Data for review.
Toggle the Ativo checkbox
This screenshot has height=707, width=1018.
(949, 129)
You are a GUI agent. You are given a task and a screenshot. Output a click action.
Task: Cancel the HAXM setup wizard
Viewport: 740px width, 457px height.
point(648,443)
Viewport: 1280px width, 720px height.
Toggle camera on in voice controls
---
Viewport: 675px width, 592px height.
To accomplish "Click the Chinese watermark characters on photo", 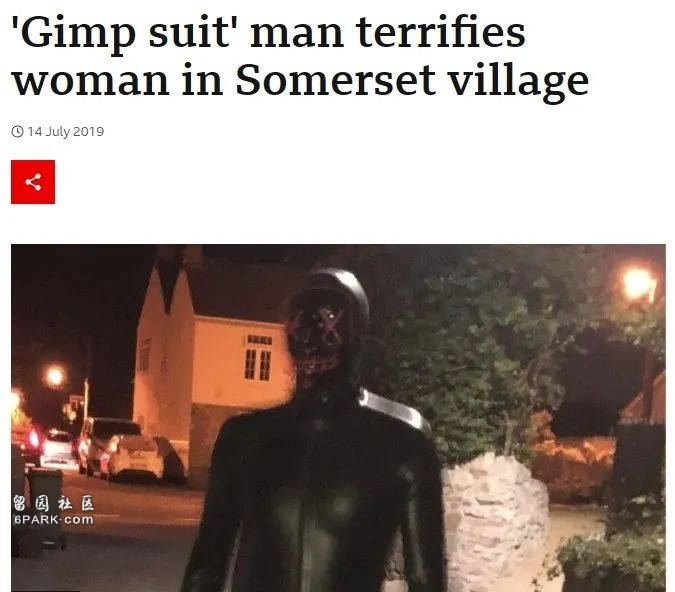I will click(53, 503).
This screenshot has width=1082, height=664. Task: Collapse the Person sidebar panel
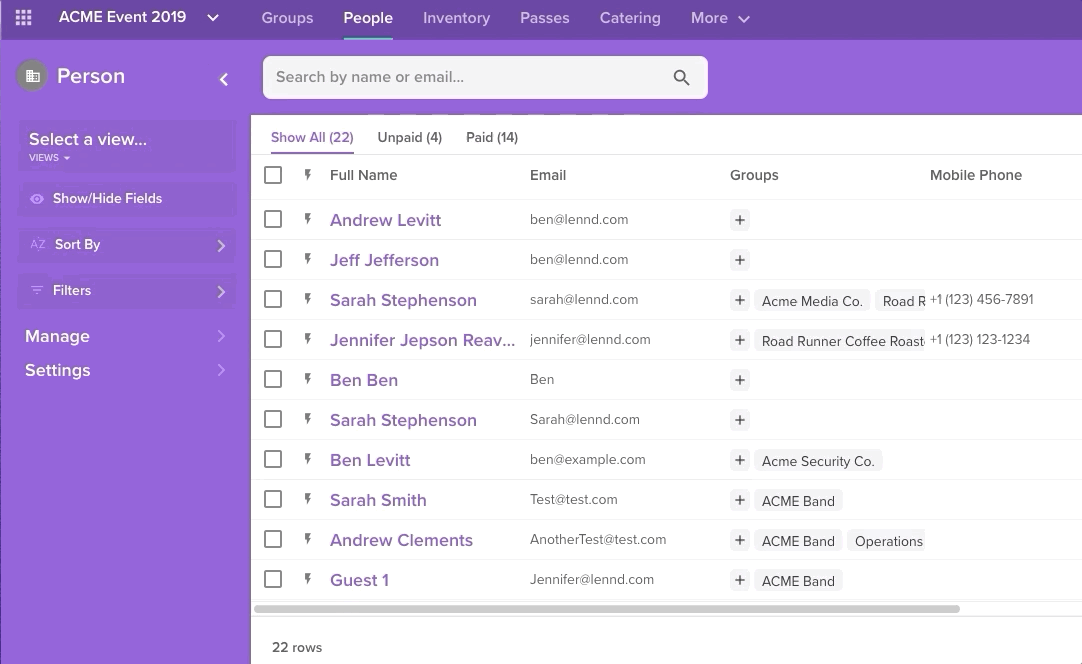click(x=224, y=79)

Exercise directions.
Search the material above for the word "Toggle", then copy out each line that has it.

Answer below.
Toggle the Ativo checkbox
Toggle camera on in voice controls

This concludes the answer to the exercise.